:: Exercises to complete ::
a. In the law professor's biography, what was the title of the doctoral dissertation he defended in 1999?
b. Continue the law professor's biography from its final sentence.

In 1993, he obtained his master's degree from the University of Ljubljana's Faculty of Law with the thesis The Multidimensional Nature of Human Rights and Duties, and in 1999 his doctoral degree from the same faculty with the dissertation (Ir)rationality of Modern Law. In 2000, he was appointed an assistant professor at the Faculty of Law; in 2005, he became an associate professor, and in 2011, he became a full professor. His areas of expertise included the theory and philosophy of law, comparative law, constitutional law, and the ethics of legal professions. He also lectured on the basics of law at the Faculty of Social Sciences at the University of Ljubljana (2006–2014), and on the theory of law and state at the University of Maribor's Faculty of Law (1995–1998). From 2002 to 2014, he annually delivered a set of lectures on basic legal concepts for translation students (specialising in German). In the 2011–2012 academic year, the University of Ljubljana's Student Council voted him the best teacher at the Faculty of Law.

From 1989 to 2004, he was a mentor in the Legal Aid Service for Students, established by the University of Ljubljana's Student Organisation, where students from the Ljubljana Faculty of Law provided free legal assistance in study-related matters to other students.

From 1994 to 2003, he was an external evaluator for the leaving exam subject in law. Between 1994 and 2014, he lectured on constitutional topics as part of the specialised training programme for state administration employees. From 2009 to 2012 he was chair of the examination committee for the state bar exam, and an examiner in constitutional arrangement, organisation of the justice system, and state administration, as well as the foundations of the EU legal order.

From 2003 to 2014, he was vice president of the Slovenian Association for Legal and Social Philosophy.

For six months in 2008, as a Fulbright Fellow, he taught comparative constitutional law at the Golden Gate University School of Law in San Francisco and pursued post-doctoral studies at the University of California School of Law at Berkeley.

From 1990 to 1992, he was a member of the editorial board of Časopis za kritiko znanosti (Journal for the Critique of Science). From 1995 to 2014, he was an editor of the research journal Zbornik znanstvenih razprav at the Faculty of Law at the University of Ljubljana. From 2003 to 2014, he was a member of the editorial board of the Manet research series of the Ljubljana Faculty of Law, and from 2003 to 2006 a member of the editorial board of the magazine Revus (covering European constitutionality) published by GV Revije. From 2002 to 2014, he was a member of the editorial board of the journal Theory and Practice published by the Faculty of Social Sciences in Ljubljana, and of the book series Legal Horizons issued by Cankarjeva Založba in Ljubljana.

Between 2009 and 2013, he was a member of the Expert Board for Scientific Books and Journals at the Slovenian Book Agency, acting particularly as a reviewer of diverse social science contributions.

:: Raw data ::
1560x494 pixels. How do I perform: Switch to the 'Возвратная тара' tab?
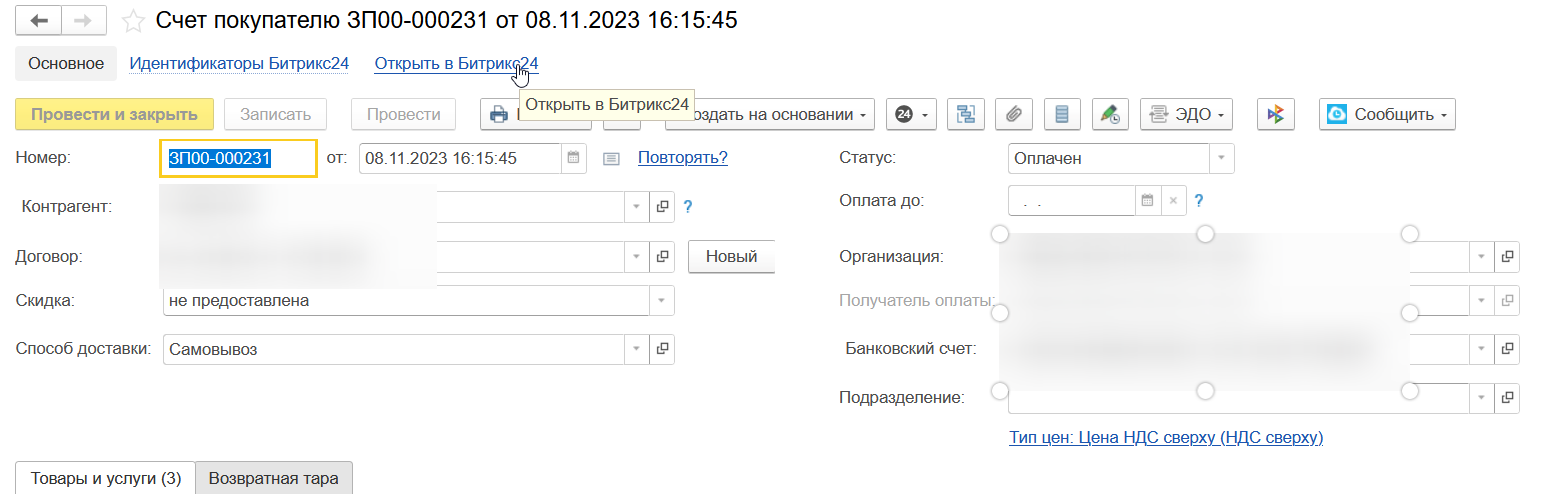273,478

:: Results by task ::
a. (Ir)rationality of Modern Law

b.
From 2000 to 2018, in the annual polls conducted by the Ius Software portal (iusinfo.si), he ranked among the ten most influential Slovenian lawyers 17 times, and from 2011 to 2014 users of the Tax-Fin-Lex portal voted him the most influential Slovenian legal expert four times.

===Constitutional and advisory roles===
In June 1990, Cerar, together with Peter Jambrek, Lojze Ude, and other experts, participated in drafting the initial proposal for launching the procedure for the adoption of a new Slovenian constitution put forth by the Presidency of the Republic of Slovenia. As an expert assistant, he coordinated the work of a 7-member expert group (members: Franc Grad, Tine Hribar, Peter Jambrek, Tone Jerovšek, Matevž Krivic, Anton Perenič, and Lojze Ude), which prepared a working draft of a new Slovenian constitution at Podvin Castle in August 1990.

Between 1991 and 1992, he was Secretary of the Constitutional Commission of the Assembly of the Republic of Slovenia. In the same period, he also participated in drafting the following constitutional and legislative proposals: Amendments 99 and 100 to the then Constitution of the Republic of Slovenia; Basic Constitutional Charter on the Sovereignty and Independence of the Republic of Slovenia and the constitutional act for its implementation (25 June 1991); Constitution of the Republic of Slovenia and the constitutional act for its implementation (23 December 1991); and acts governing the elections into the National Assembly and the National Council, and presidential elections (1992).

In the periods 1993–2007 and 2009–2014, Cerar served as an external adviser to the National Assembly of the Republic of Slovenia for constitutional and legal matters, regularly coordinating the work of expert groups drafting opinions and constitutional amendments for the Constitutional Commission of the National Assembly. From the adoption of the Constitution (1991) to the moment he entered politics (2014), he participated in all discussions on constitutional amendments.

He contributed to opinions on various constitutional and legal matters, particularly related to the electoral and wider political system, referendums, immunity of deputies, and parliamentary rules of procedure. He was a member of expert groups tasked with the preparation of changes to rules of procedure and with the English translation of the Constitution, other constitutional acts, and the Rules of Procedure of the National Assembly. He advised the Legal Service of the National Assembly, Secretariat General, Office of the President of the National Assembly, and Constitutional Commission.

After having served as deputy president since 2009, Cerar acted as president of the Judicial Council between 2010 and 2012. In this capacity, he participated in the procedures for the election, appointment, and discharge of judges and presidents of the courts, and those related to the promotion of judges, the immunity of judges and the incompatibility of the functions, disciplinary procedures against judges, and other procedures falling under the competence of the Judicial Council.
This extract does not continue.